Keselarasan antara Pemikiran, Ucapan dan Tindakan


Saya sering mengatakan pada istri saya kalau ‘jangankan tindakan fisikal ataupun ucapan, berpikir salahpun kita harus tanggung akibatnya’. Dan bagusnya, ia tampaknya mengerti; walaupun, seperti juga saya, belum mampu sepenuhnya untuk selalu berpikir benar.

Yang sering amati didalam kehidupan kita sehari-hari, adalah bahwasanya, kita sangat cenderung menyangka kalau kita ‘telah’ berpikir dengan benar, tanpa benar-benar memeriksa dsn mencermati kerja dari si pikiran —yang nyaris tak mau terlepas dari perasaan. Ketika si pikiran berkata: “Benar juga apa yang dikatakannya ....” misalnya, si perasaan segera menyahuti: “Sok tahu lu....”. Ketika si pikiran berkata: “Sebaiknya saya membereskan pekerjaan rumah saya dulu sebelum berangkat”; si perasaan menimpalinya: “Kita bisa kehilangan kesempatan untuk duduk di kursi depan”. Akhirnya ... alih-alih berpikir benar, kita malah terjebak keraguan, lantaran selalu berpikir berdasarkan pola ‘untung-rugi’ dan ‘kalah-menang’.

Pikiran punya sifat aktif, agresif dan sejenisnya; dan perasaan bersifat lembam, malas, mau enaknya saja, atau sejenisnya. Seperti apapun kerja duet pikiran-perasaan, tak akan pernah benar-benar membuahkan kearifan. Karena intelijensia-murni-lah yang arif. Hanya intelijensia-murni-lah yang membantu kita guna bisa berpikir benar, sehingga mungkin punya pandangan yang benar akan segala sesuatunya.

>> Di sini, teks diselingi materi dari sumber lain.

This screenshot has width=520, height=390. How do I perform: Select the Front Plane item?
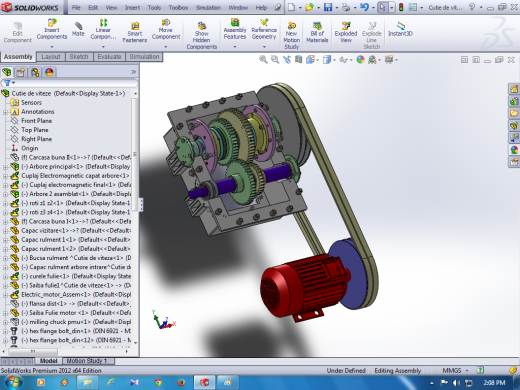(36, 121)
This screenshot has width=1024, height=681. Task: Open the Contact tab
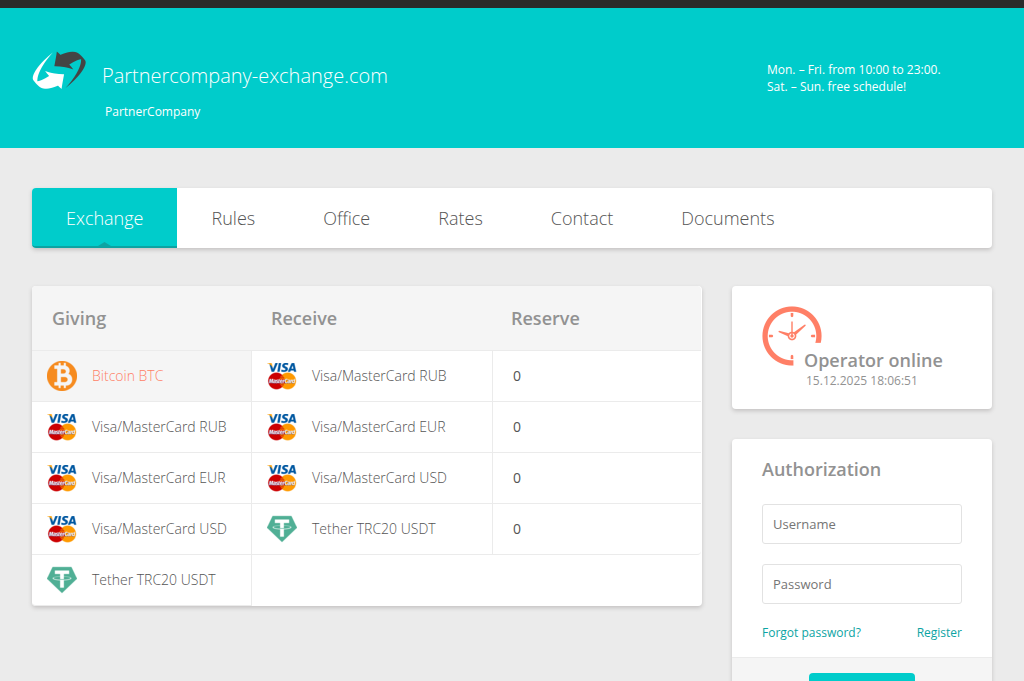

Padahal, kalau saja kita bisa menjadikan apapun yang sedang kita pikirkan juga hal yang sedang kita bicarakan dan kerjakan, kita punya kemungkinan yang sangat besar untuk menggapai keberhasilan, juga ketenteraman hati. Karena didalamnya bisa dipastikan terjadi keselarasan antara pemikiran, ucapan dan tindakan.